In the end, we parted as the best of friends. Ed truly didn’t have a clue about the phenomenon of Donald Trump or the movement he incarnated. But after a weekend of hearing about it on the sly, he was curious. I considered that real progress.
I never went to journalism school, as did many of the founders and writers for the Paris Metro. I learned about reporting on the streets of Paris and the battlefields of the Middle East. But one thing I learned early on was that my job was to report, to dig for facts, not pursue or promote a political point of view.
For several decades, I became part of what used to be called the “mainstream” media, working for CBS News, Newsweek, Time, USA Today, the Atlanta Journal-Constitution, and even the New York Times.

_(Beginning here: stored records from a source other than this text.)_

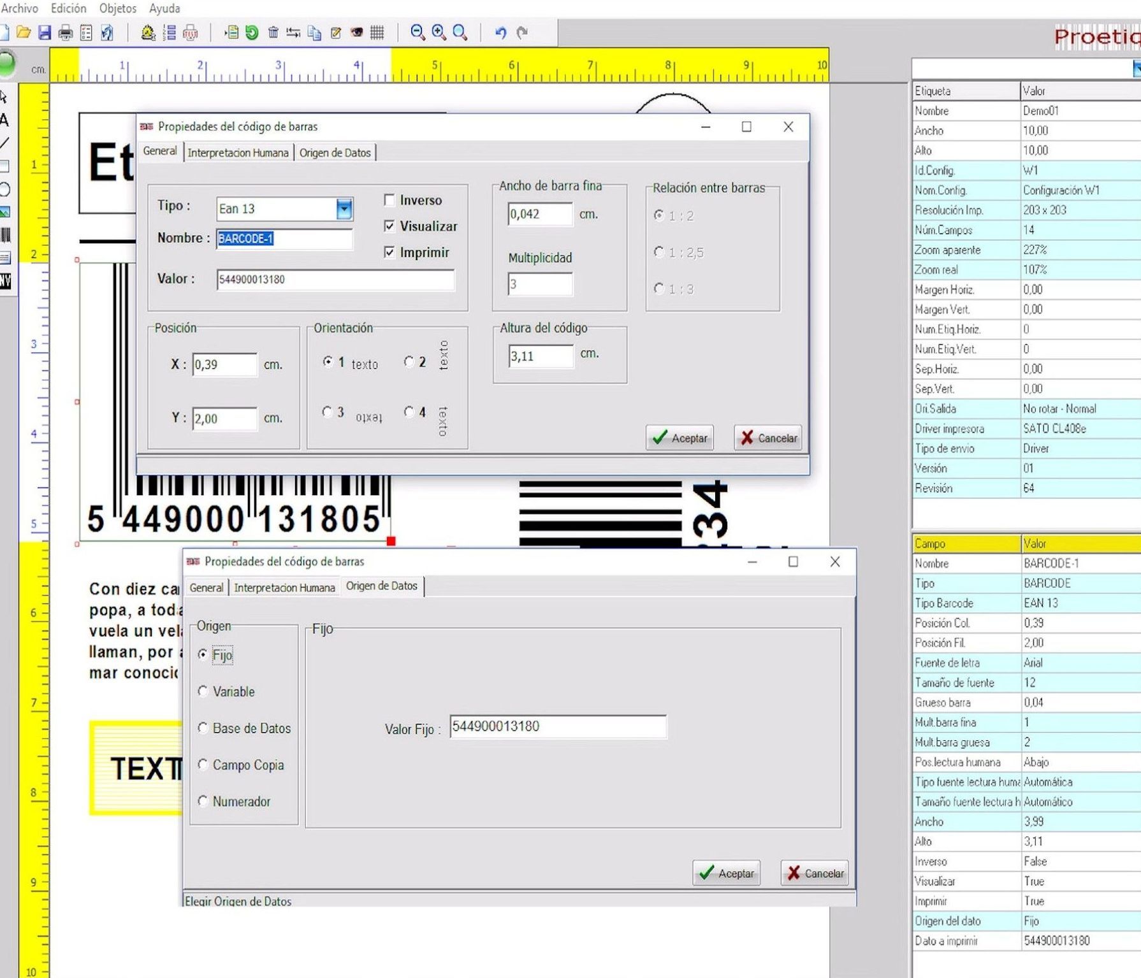Uncheck the Visualizar checkbox
The width and height of the screenshot is (1141, 978).
coord(389,226)
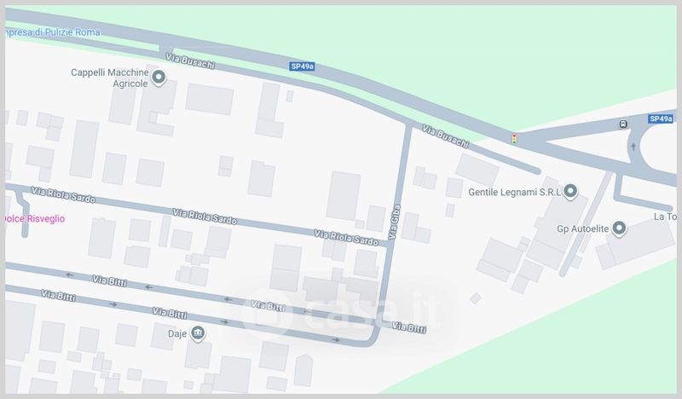Screen dimensions: 682x399
Task: Click the rightmost Via Bitti label
Action: pos(409,327)
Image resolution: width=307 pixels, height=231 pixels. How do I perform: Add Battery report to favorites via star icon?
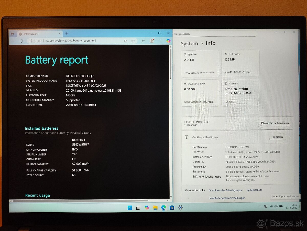[133, 41]
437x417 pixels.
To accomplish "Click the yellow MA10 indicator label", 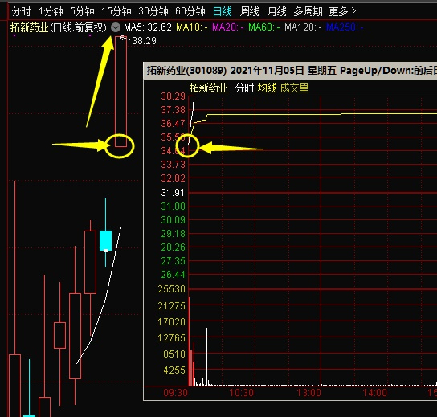I will pos(192,27).
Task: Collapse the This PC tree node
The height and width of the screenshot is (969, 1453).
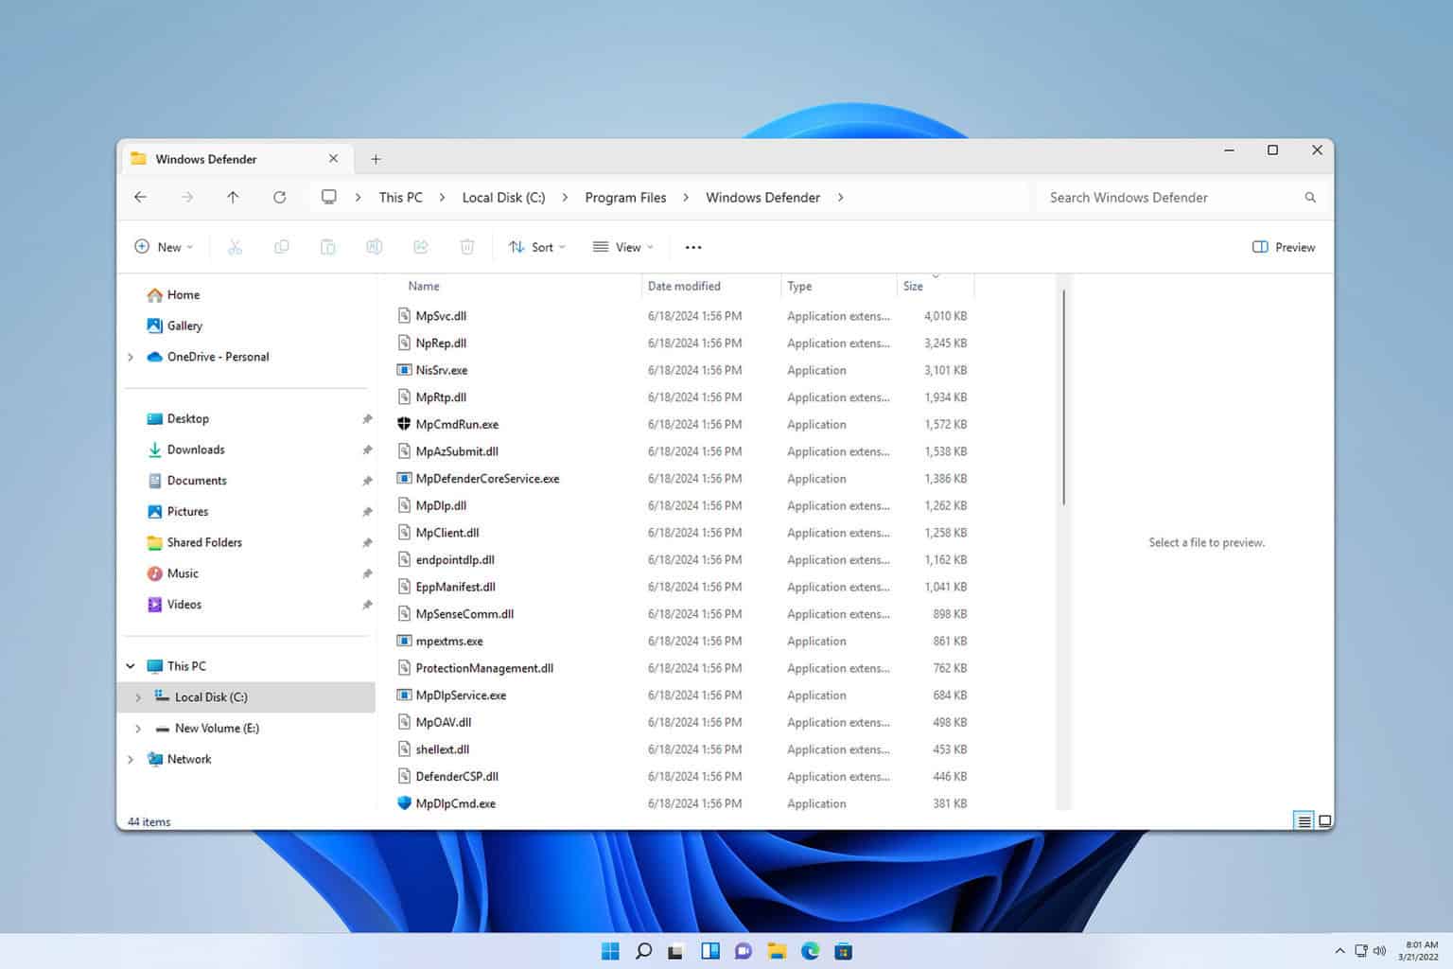Action: (131, 666)
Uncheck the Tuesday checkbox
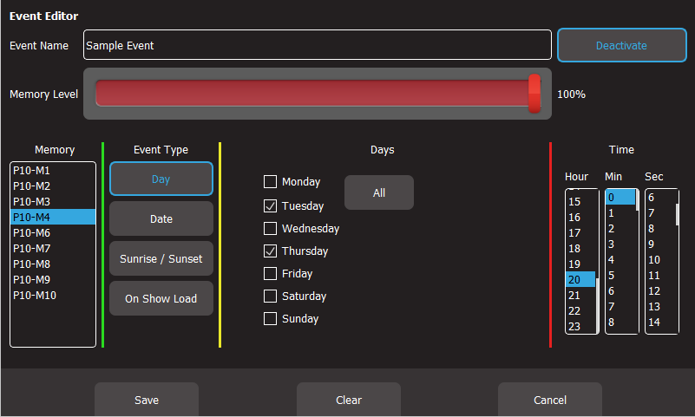Screen dimensions: 695x417 pyautogui.click(x=271, y=206)

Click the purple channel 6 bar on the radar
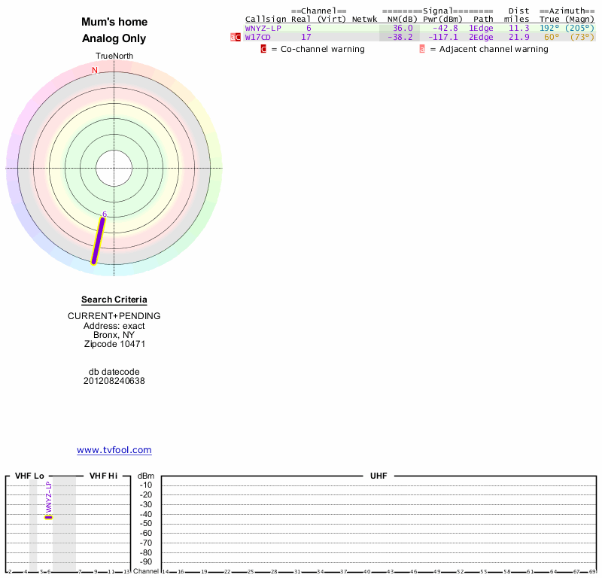coord(98,241)
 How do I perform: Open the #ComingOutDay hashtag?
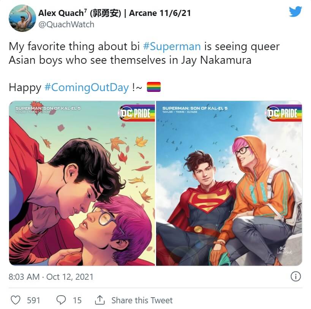[x=87, y=87]
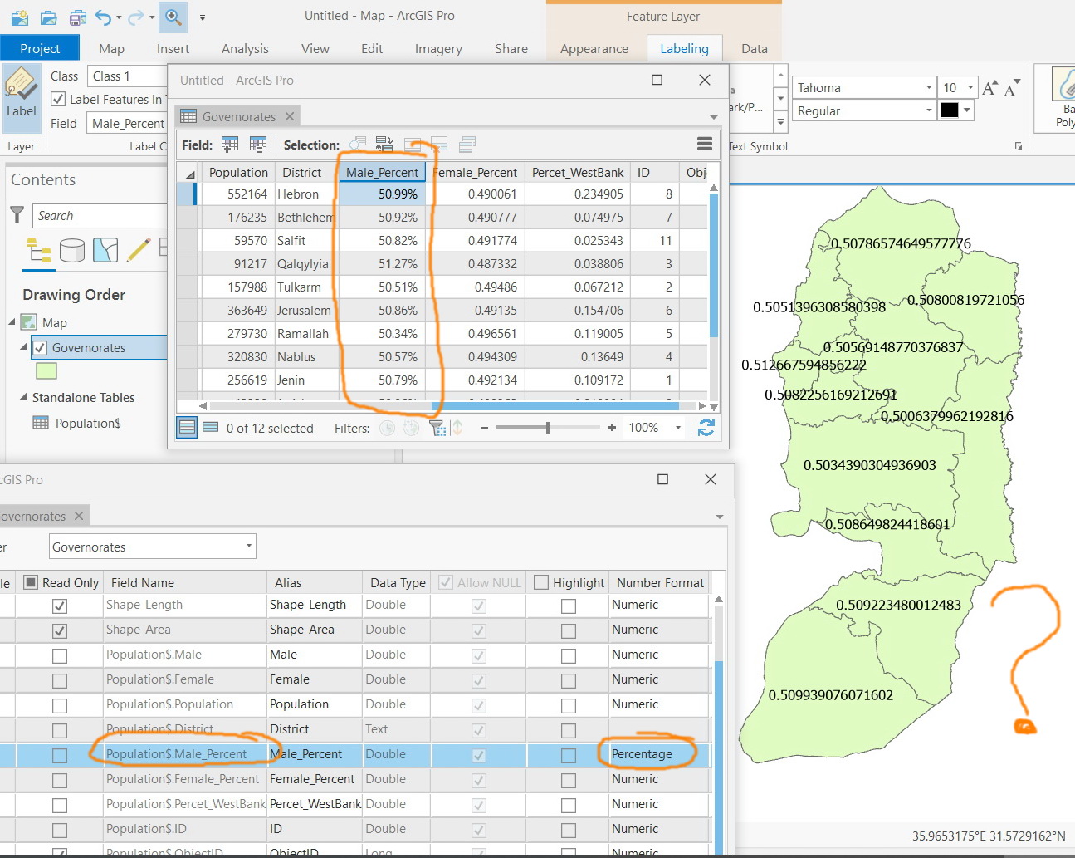1075x858 pixels.
Task: Open the Governorates layer dropdown in Fields view
Action: 152,547
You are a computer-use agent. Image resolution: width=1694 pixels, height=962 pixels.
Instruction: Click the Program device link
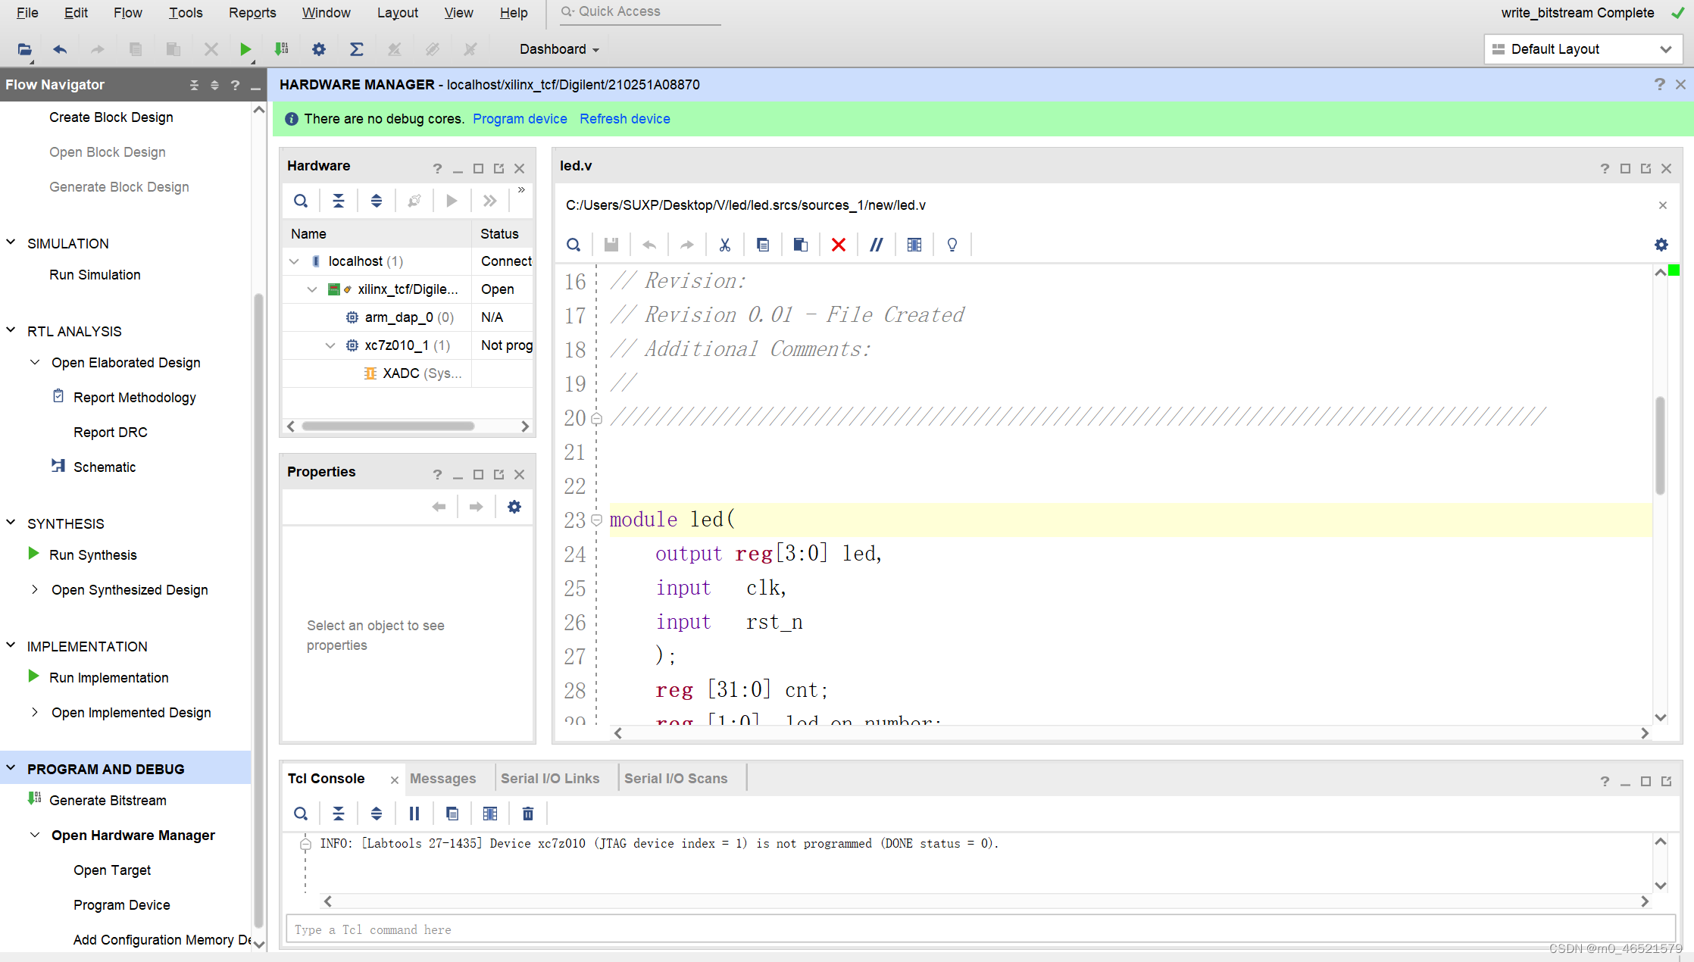tap(520, 119)
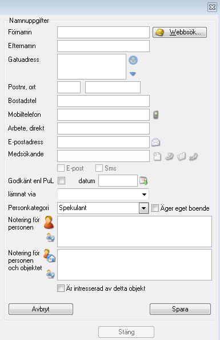Click the address lookup icon beside Gatuadress
Image resolution: width=220 pixels, height=340 pixels.
pyautogui.click(x=133, y=60)
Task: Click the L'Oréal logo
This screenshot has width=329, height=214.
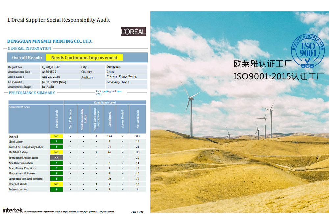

Once I started to report in the mid-1990s on stories the “mainstream” media didn’t want to hear – originally, the Clinton sell-off of military technology to Communist China – suddenly the “mainstream” didn’t want me around.
Today, I mainly write opinion columns, identified as such, and leave my reporting for books. The formerly “mainstream” media writes opinion columns as well, but places them on the front page and claims they are “news.”
Something happened to my profession about twenty years ago, from which it has yet to recover. When will we ever learn?